Vor dreißig Tagen und einigen Stunden ist John Fitzgerald Kennedy, der 35. Präsident der Vereinigten Staaten, den Märtyrertod gestorben. Die Welt wird nicht vergessen, was er hier geleistet hat. Er wird in unseren Herzen fortleben, die sein Schrein sein werden.

Wir haben Abraham Lincoln und John Kennedy begraben, doch ihre Träume und ihre Visionen nicht. Heute sind es unsere Träume und unsere Visionen geworden. Ihr Kampf für ein besseres Leben für mehr Menschen ist ihr Vermächtnis an ihre Landsleute.

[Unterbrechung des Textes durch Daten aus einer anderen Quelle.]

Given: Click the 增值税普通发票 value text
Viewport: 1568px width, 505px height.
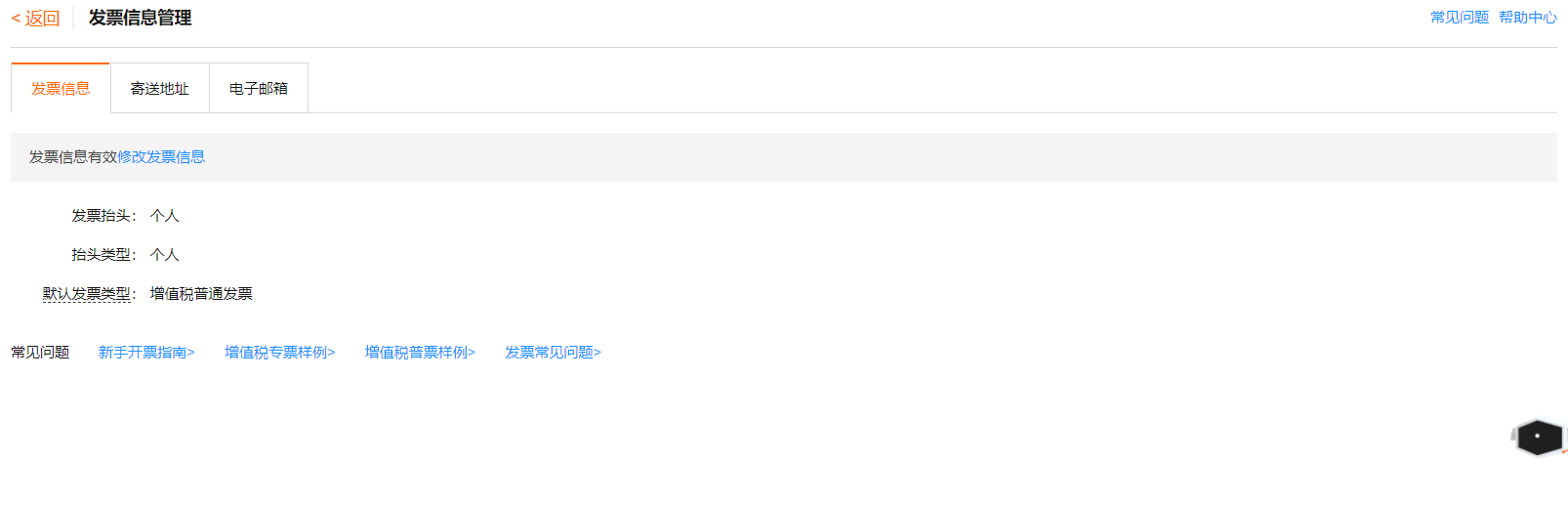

In diesem Lande und überall in der Welt fordern jene Wandel, deren Hoffnungen schmal sind. Jene, deren Kinder hungrig sind oder Analphabeten, bitten um Sättigung und Wissen. Jene, deren Würde getreten und deren Freiheit begrenzt ist, schreien nach Gleichberechtigung, nach Anstand und nach Chancen.

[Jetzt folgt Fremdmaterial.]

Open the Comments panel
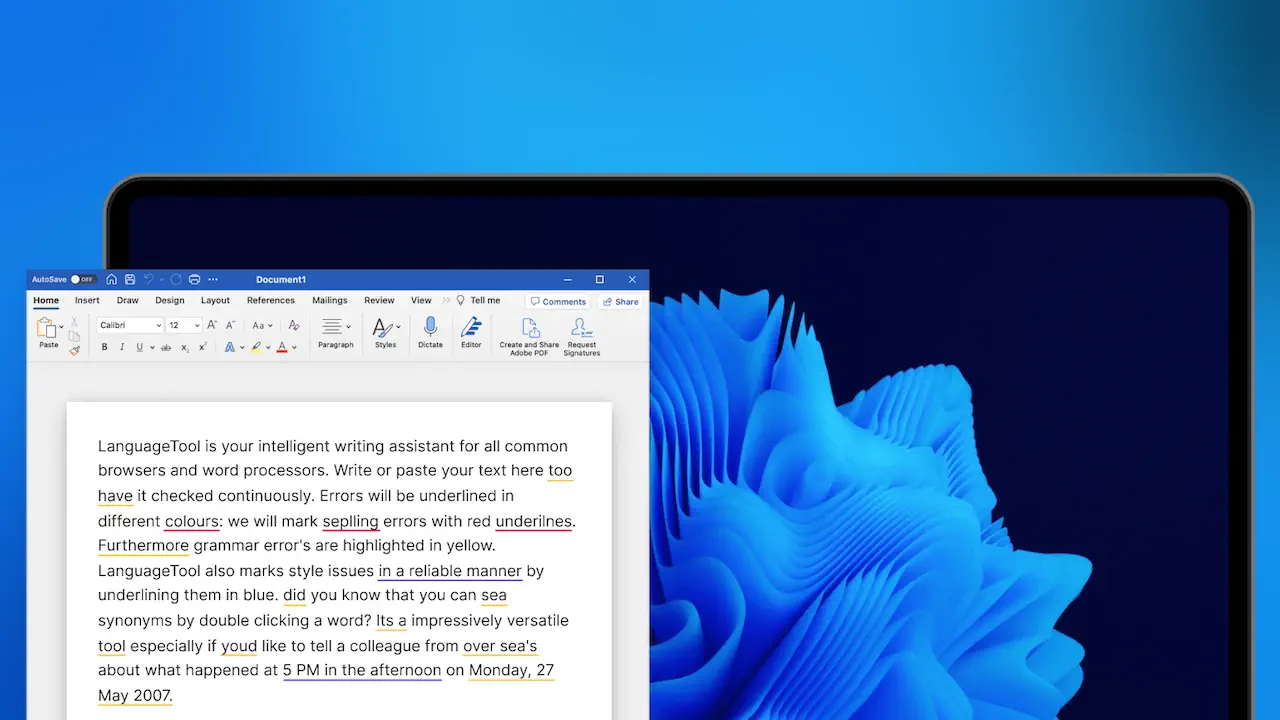Screen dimensions: 1280x720 (x=558, y=301)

So laßt uns denn an diesem Heiligen Abend bekräftigen, daß John Kennedy nicht umsonst gelebt hat und nicht umsonst gestorben ist – auf daß diese Nation unter Gott eine neue Geburt der Freiheit erlebe und wir in unserer Zeit und für alle Zeiten den alten Traum verwirklichen: Friede auf Erden und den Menschen ein Wohlgefallen.